Yeah, ask the blogger, I'm sure he knows what to do.
So here's how I break it down:
- The chances of your child ever needing his or her cord blood is small right now. You can use genetic testing to help you inform your decision, but at some level it's going to remain a crapshoot.
- The costs of storing umbilical blood privately is on the order of $3000-$4000 total (collection fees, initiation fees, storage costs for around ten to fifteen years).
- The risks of harvesting an umbilical cord are small, but not zero. Undiscovered risks are always a possibility just like undiscovered benefits.
- Those undiscovered benefits will continue to grow as medical research explores the uses of stem cells. However, there's no guarantee that umbilical cord cells would be preferred or even necessary in such treatments.
- There is a current need for cord blood donation. Whether for science or for little kids with leukemia, your child's blood could make a difference. It could also get tossed in the garbage because it didn't contain enough stem cells.

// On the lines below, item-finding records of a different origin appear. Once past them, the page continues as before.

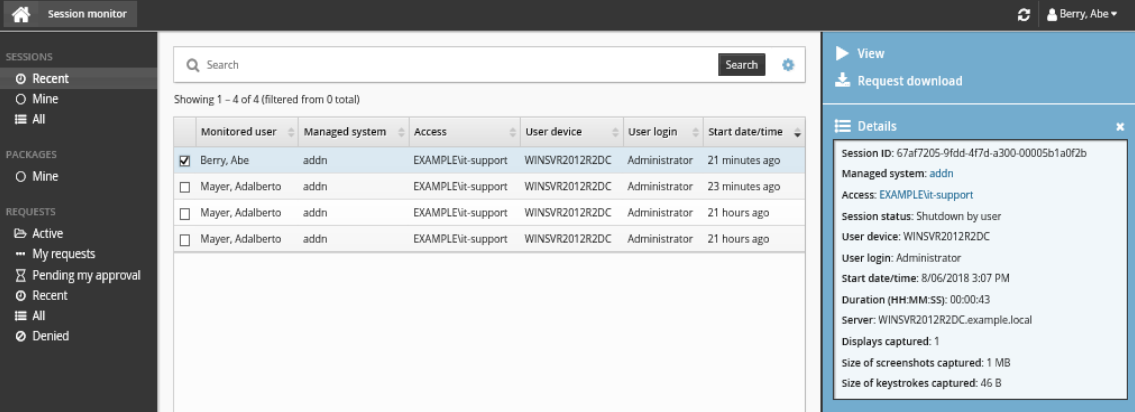The width and height of the screenshot is (1135, 412).
Task: Close the Details panel with X
Action: [x=1120, y=127]
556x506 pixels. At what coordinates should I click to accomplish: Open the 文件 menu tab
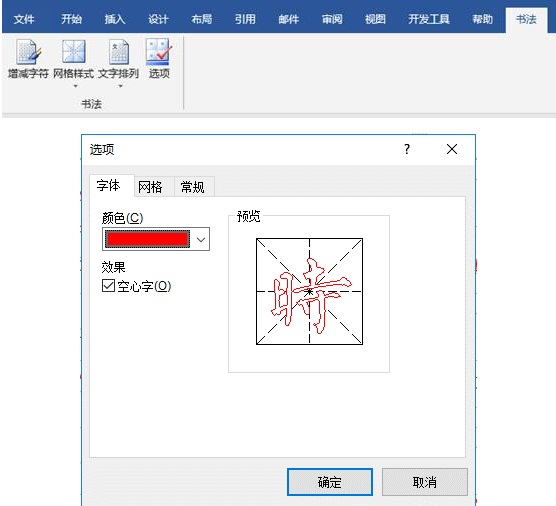24,19
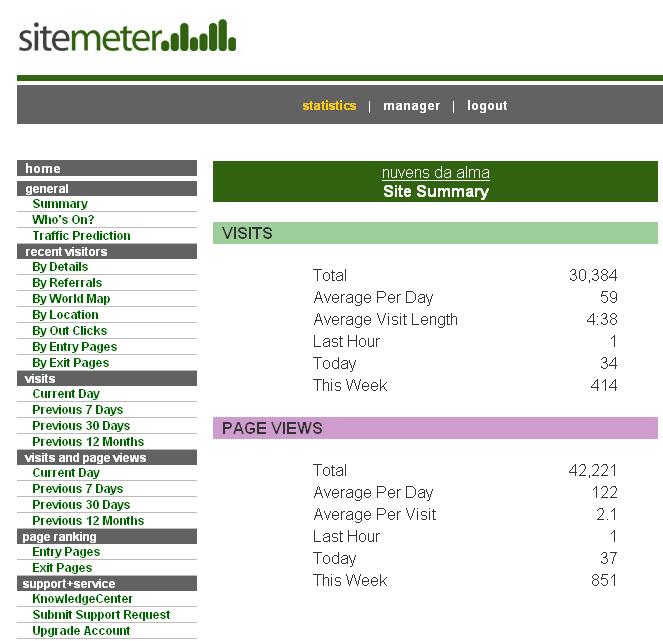Open the By Out Clicks report
Viewport: 663px width, 641px height.
click(x=69, y=331)
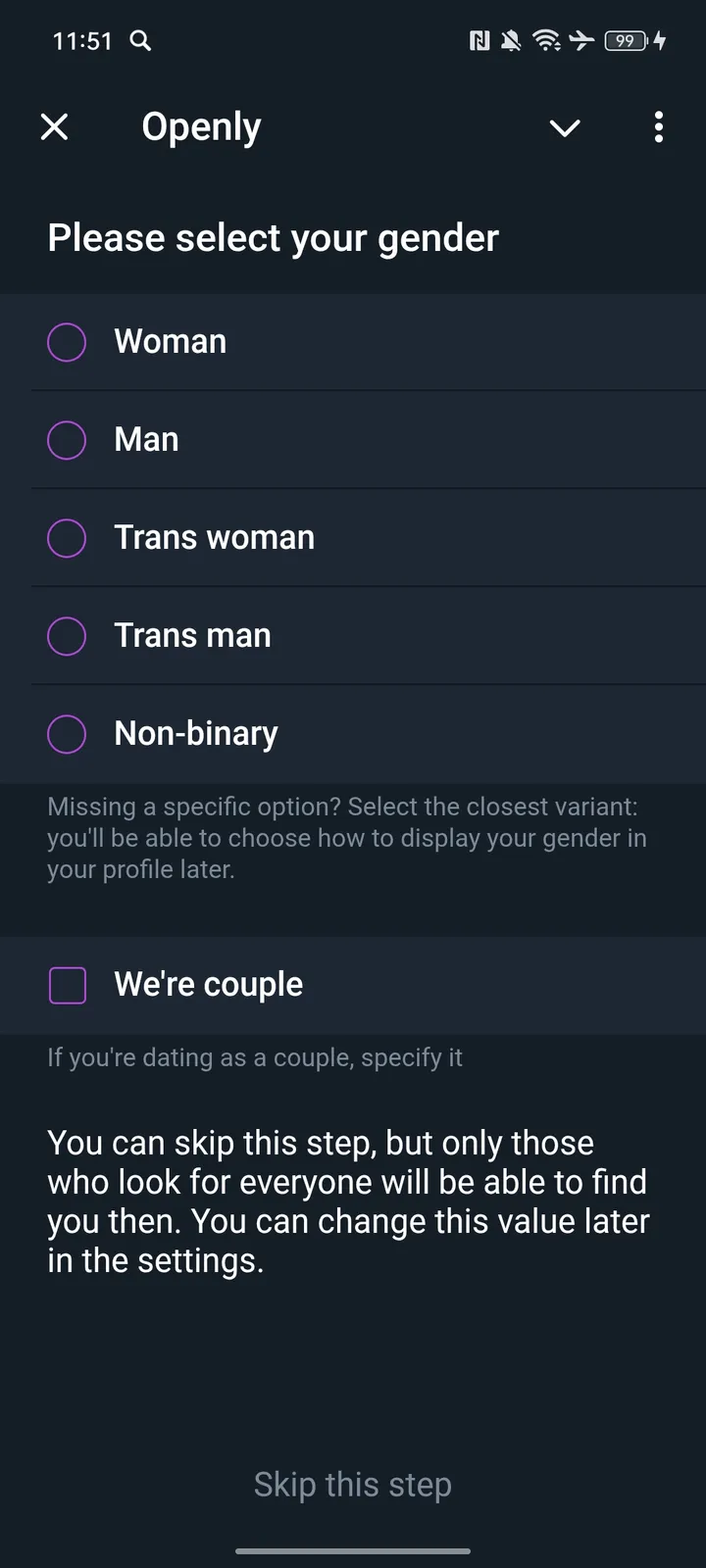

Doing a cost benefit analysis will be easier for some than others. Many simply do not have four grand to spare when starting their families. For those of you with large disposable incomes and a baby on the way, I can see how the choice may be more difficult. Since I have no idea how to make money nor babies I am saved from that dilemma. If you are facing this choice, best of luck and try to keep in mind that some stem cell treatments will certainly be available to all children, cordless or otherwise.
In the interest of full disclosure I should mention that I am an advocate of donation. I donate blood, will likely donate organs upon my death (not really in my control, of course) and generally encourage others to do the same. My expressed opinions do not necessarily reflect the opinions of Singularity Hub or its owners, or even reality, and you should feel free to dismiss this whole article as a rant for body-fluid and body-part socialism. ¡Viva la Singularidad!